### SELECTION
◆ ◆ ◆

Many people hate boilerplate. Sometimes they create whole new DSLs/prog.langs to avoid it. While not invalid, generating from a template and automatically compiling or otherwise processing the expansion is also valid and about 100X easier { in units of highly objective effort-ons ;-) }. It may also need less language learning for users & allow easier access to 3rd party libs.
Part of the culture of Nim is to be sufficiently general purpose/nice enough to
use the language everywhere - as its own macro language, for compiler config via
NimScript .nims files, etc. But command prompts are still a thing. Sometimes
you want to easily just compute over some data in a file. Applying insights of
the first paragraph, we get something like rp
in ~ 100 non-blank non-comment
LoC (with an extra auto-from-CSV headers named field extension!).
The rp --help
usage message (slightly reformatted) covers the basics.
rp [optional-params] Nim stmts to run (guarded by `where`); none => echo row
Gen & Run prelude,fields,begin,where,stmts,epilog row processor against input.
Defined within where & every stmt are:
s[fieldIdx] & row give MSlice ($ to get a Nim string)
fieldIdx.i gives a Nim int, fieldIdx.f a Nim float.
nf & nr (like AWK); NOTE: fieldIdx is 0-origin.

◆ ◆ ◆

### STORED DATA
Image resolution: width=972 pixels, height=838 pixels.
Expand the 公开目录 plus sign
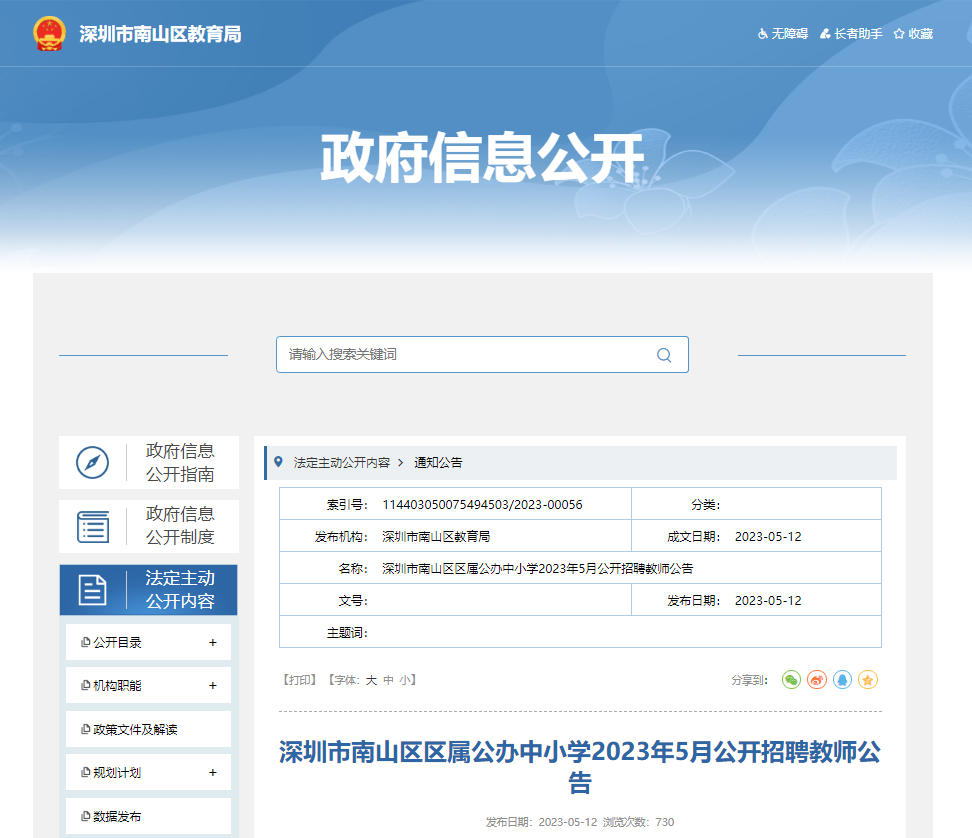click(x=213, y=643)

◆ ◆ ◆

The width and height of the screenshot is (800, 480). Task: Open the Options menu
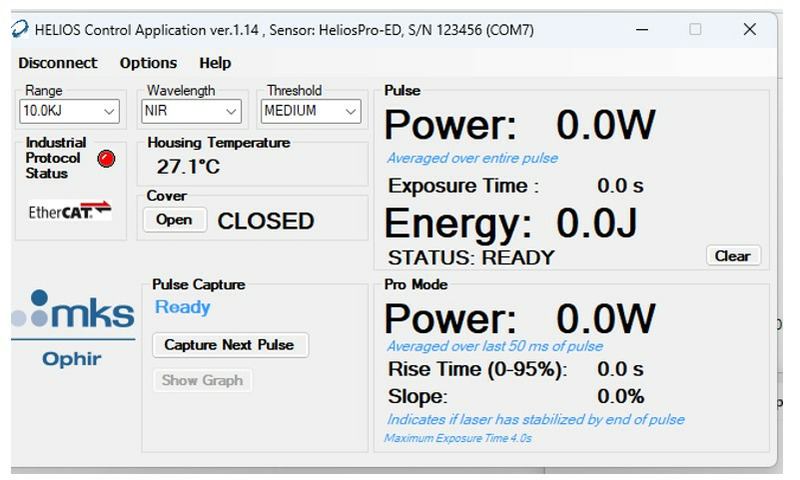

◆ ◆ ◆

### TASK LIST
[1] In the rp text, list every part named in the line beginning "Gen & Run" that goes into the generated row processor.
[2] Duplicate the rp text starting at "The rp --help" and ending at "a Nim float.".
The data above has no connection to the rp text.

### SOLUTIONS FOR EACH TASK
[1] prelude, fields, begin, where, stmts, epilog

[2]
The rp --help
usage message (slightly reformatted) covers the basics.
rp [optional-params] Nim stmts to run (guarded by `where`); none => echo row
Gen & Run prelude,fields,begin,where,stmts,epilog row processor against input.
Defined within where & every stmt are:
s[fieldIdx] & row give MSlice ($ to get a Nim string)
fieldIdx.i gives a Nim int, fieldIdx.f a Nim float.